----- Material for this task
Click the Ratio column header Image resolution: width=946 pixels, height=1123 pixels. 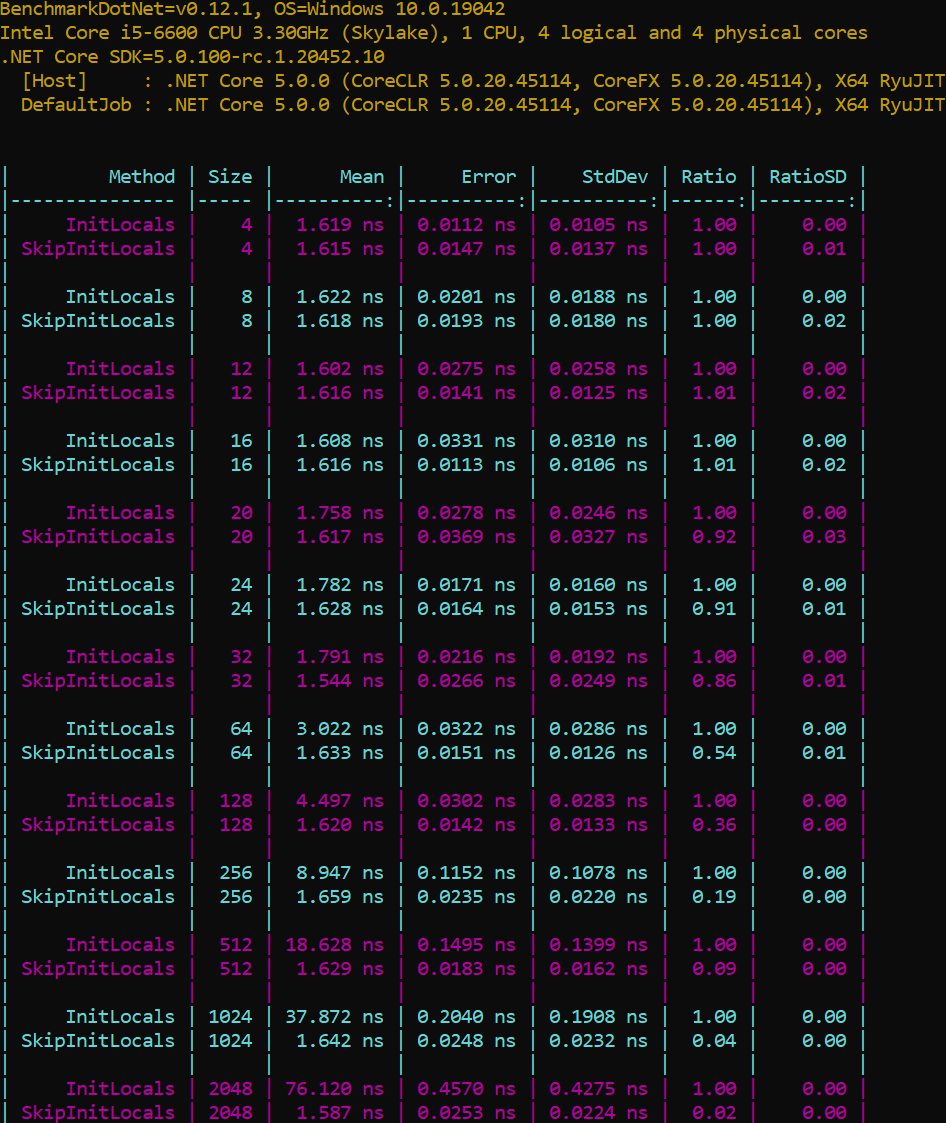tap(708, 177)
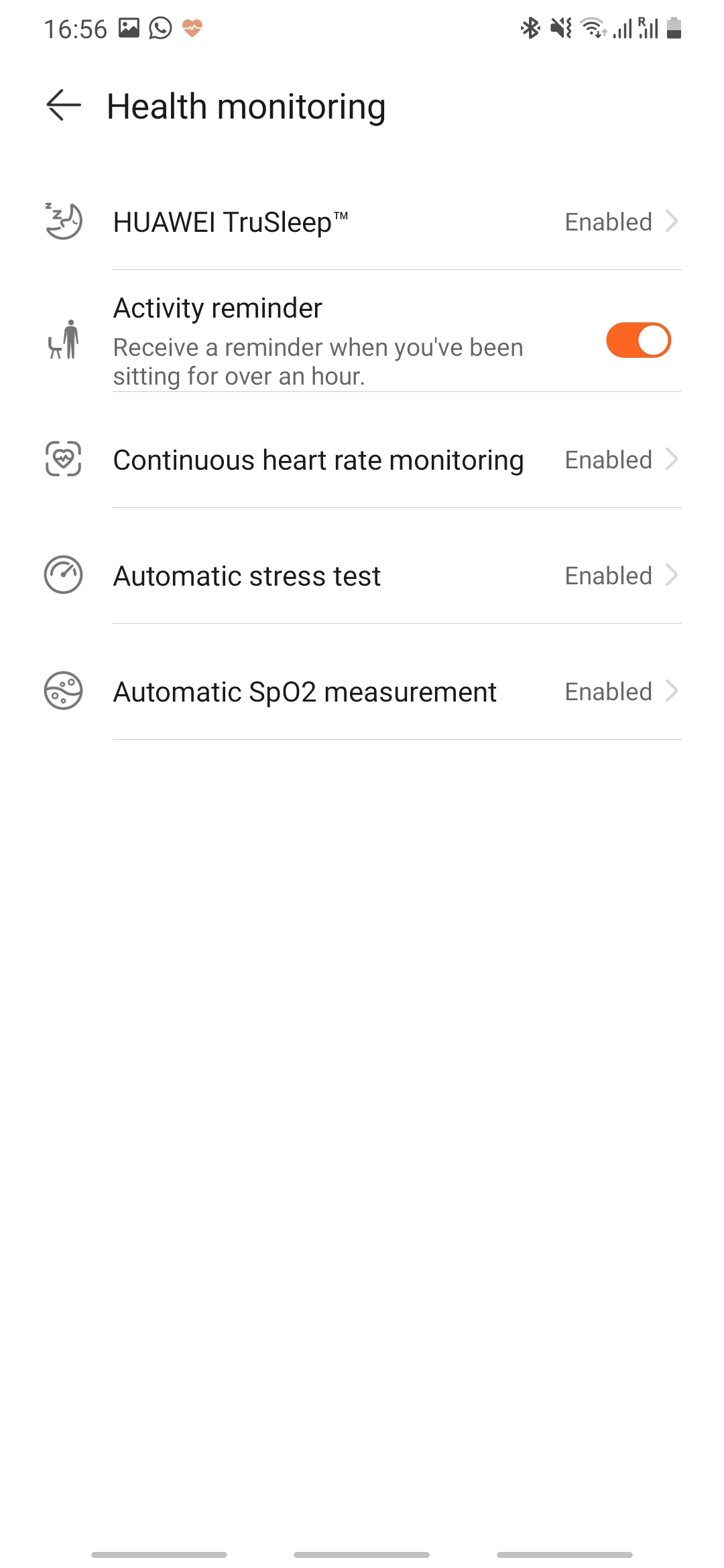Tap the WhatsApp notification icon
724x1568 pixels.
pos(160,28)
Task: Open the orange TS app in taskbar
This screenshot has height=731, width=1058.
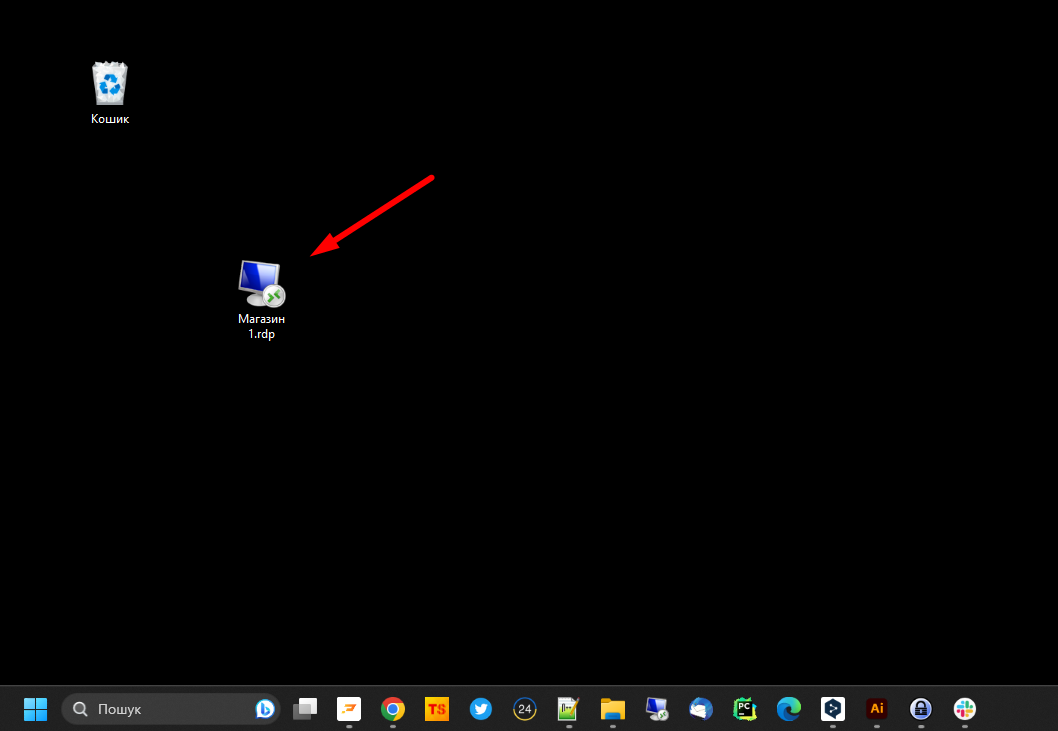Action: [437, 709]
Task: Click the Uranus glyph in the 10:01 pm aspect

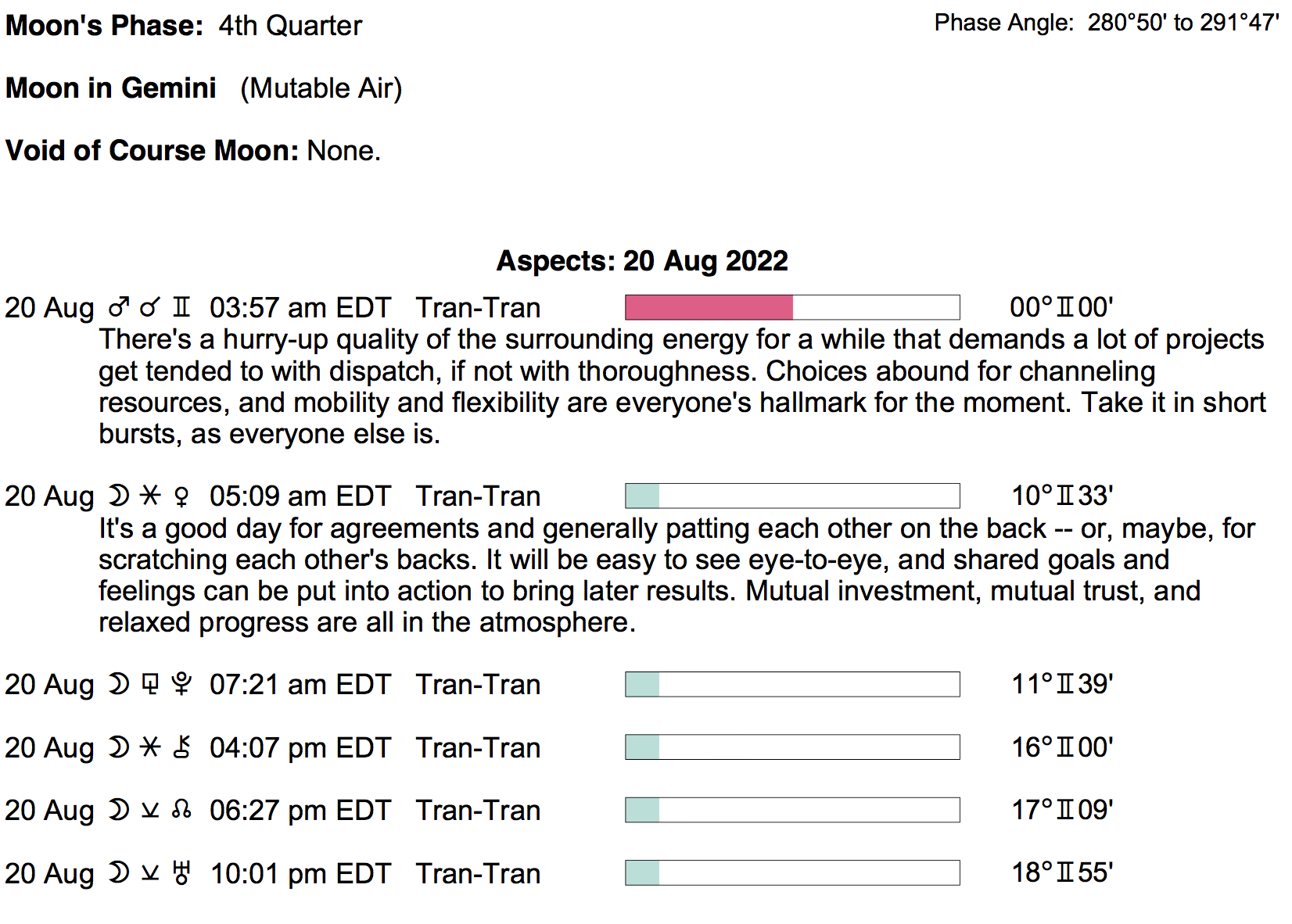Action: (x=181, y=873)
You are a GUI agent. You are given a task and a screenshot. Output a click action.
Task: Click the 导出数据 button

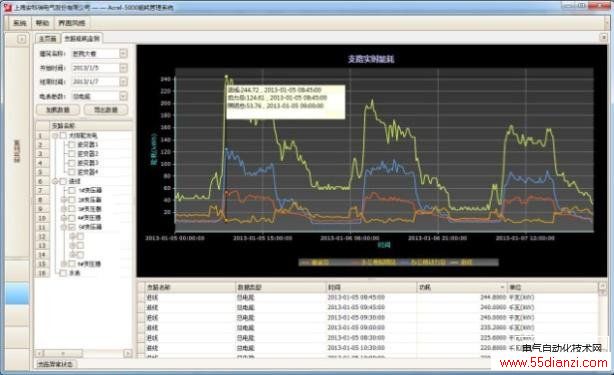[x=106, y=110]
----------
Please output the lines from the line that contains "Task: Open the orange TS app in taskbar" through the end of the records, both ends included, exactly and with no pictures.

▸ **Result of this task**:
Task: Open the orange TS app in taskbar
This screenshot has height=731, width=1058.
Action: [437, 709]
Task: Click the Uranus glyph in the 10:01 pm aspect

Action: (x=181, y=873)
You are a GUI agent. You are given a task and a screenshot. Output a click action.
Task: Click the 导出数据 button

[x=106, y=110]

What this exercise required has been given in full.